Es handelte sich um den Kirchweg zur evangelischen Kirche in Neutomischel. Vom Pastorsteg standen die Wohngehöfte meist weit abseits. Feldwege führten zu den einzelnen Gehöften. Die Häuser mit Stallungen und Scheune lagen zerstreut. Jeder Besitzer hatte sein Land um das Haus. Die Häuser waren meist aus dicken, rohen Balken zusammengefügt, mit einem Strohdach, kleinen Fenstern. Auch Fachwerkhäuser sah man dazwischen und einige große Steinhäuser. Im Sommer waren die Wohnhäuser kaum zu sehen, weil sie von Hopfenfeldern umsäumt wurden.
Der Hopfen wurde an hohen Stangen und auf Drähten gezogen. Dazwischen lagen Getreide-, Kartoffel-, Rübenfelder und Wiesen. Durch das weite Hauland zogen sich Gräben, die an einem Hauptgraben angeschlossen waren. An den Gräben wechselten sich Weiden, Erlen und Gebüsch ab. Gepflasterte Straßen führten nach Neutomischel, Bentschen, Opalenitza, Grätz und Neustadt/Pinne.

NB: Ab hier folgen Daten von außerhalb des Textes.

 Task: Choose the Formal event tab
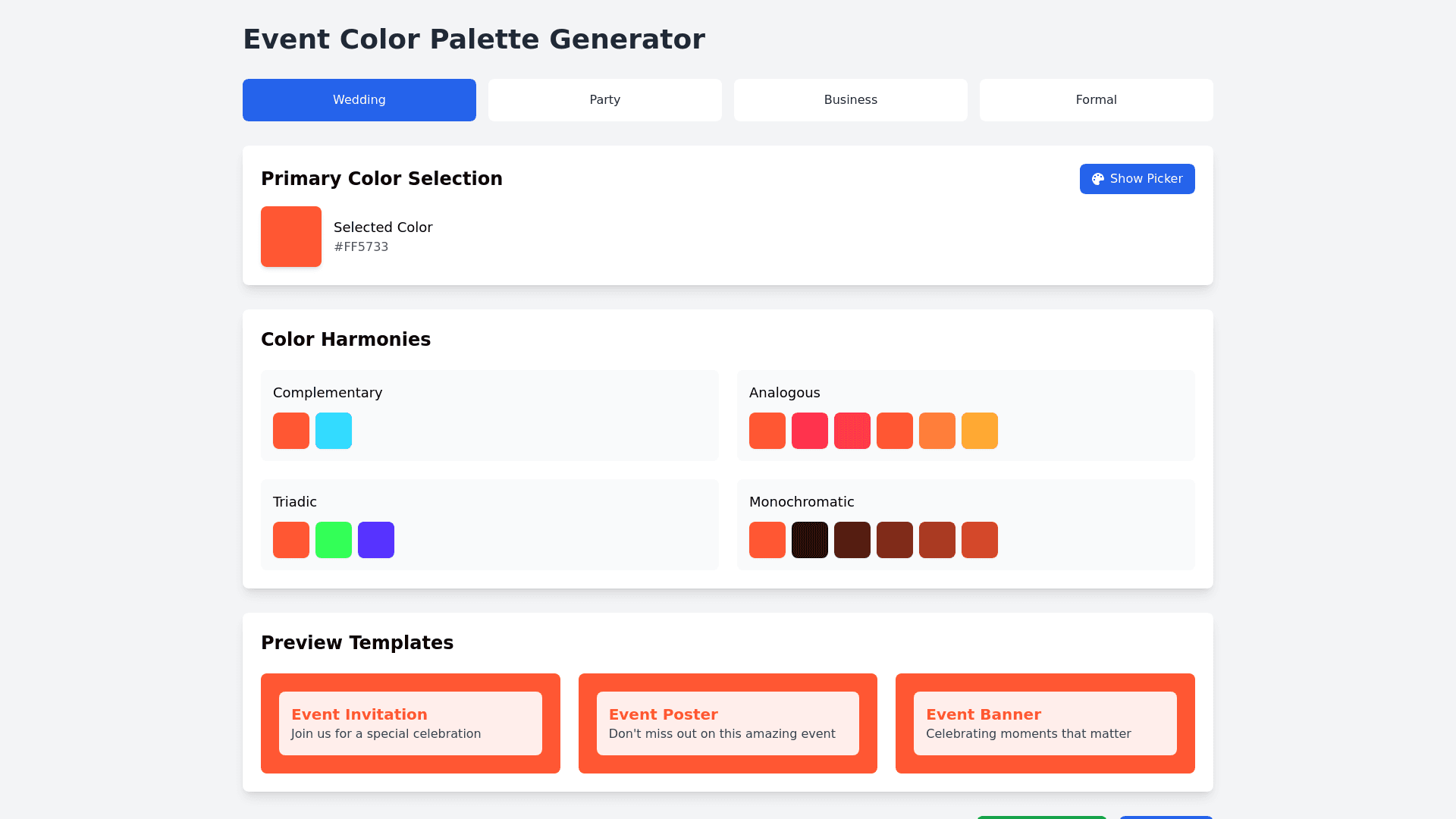(1096, 100)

Das Schulhaus, aus Ziegelsteinen erbaut, lag neben einem Feldweg, dahinter der Hof mit Stall und Scheune und Garten, ringsum das Schulland. Da ich aus meiner Heimat nur geschlossene Dörfer kannte, kam mir ein Hauland mit Katen bebaut ganz eigenartig und wohnlich einsam vor. Kein Bäcker, Fleischer, kein Kaufladen, keine Gaststätte in der näheren Umgebung. Dreiviertel Stunde Fußweg brauchte man, um aus Neutomischel alles für den Haushalt zu holen. Dazu übernahm ich, vom Lehrerseminar Koschmin kommend, gleich eine einklassige Schule mit 92 Schulkindern.
Ein schwerer Anfang!
Im Sommer führte ich mit Genehmigung des Kreisschulinspektors den Halbtagsunterricht ein. So konnte ich mich den Grundschulklassen mehr widmen. Ich habe gern hier unterrichtet. Die Eltern unterstützten den Lehrer in jeder Weise. Es bildete sich bald ein Vertrauensverhältnis zwischen Eltern, Schülern und Lehrern. Die evangelischen Schulen hatten neben dem Kreisschulinspektor noch einen Ortsschulinspektor; für Glinau war es Superintendent Böttcher aus Neutomischel. Nach alter Sitte hielt er vor Ostern eine Schulprüfung ab, zu der der Schulvorstand geladen wurde.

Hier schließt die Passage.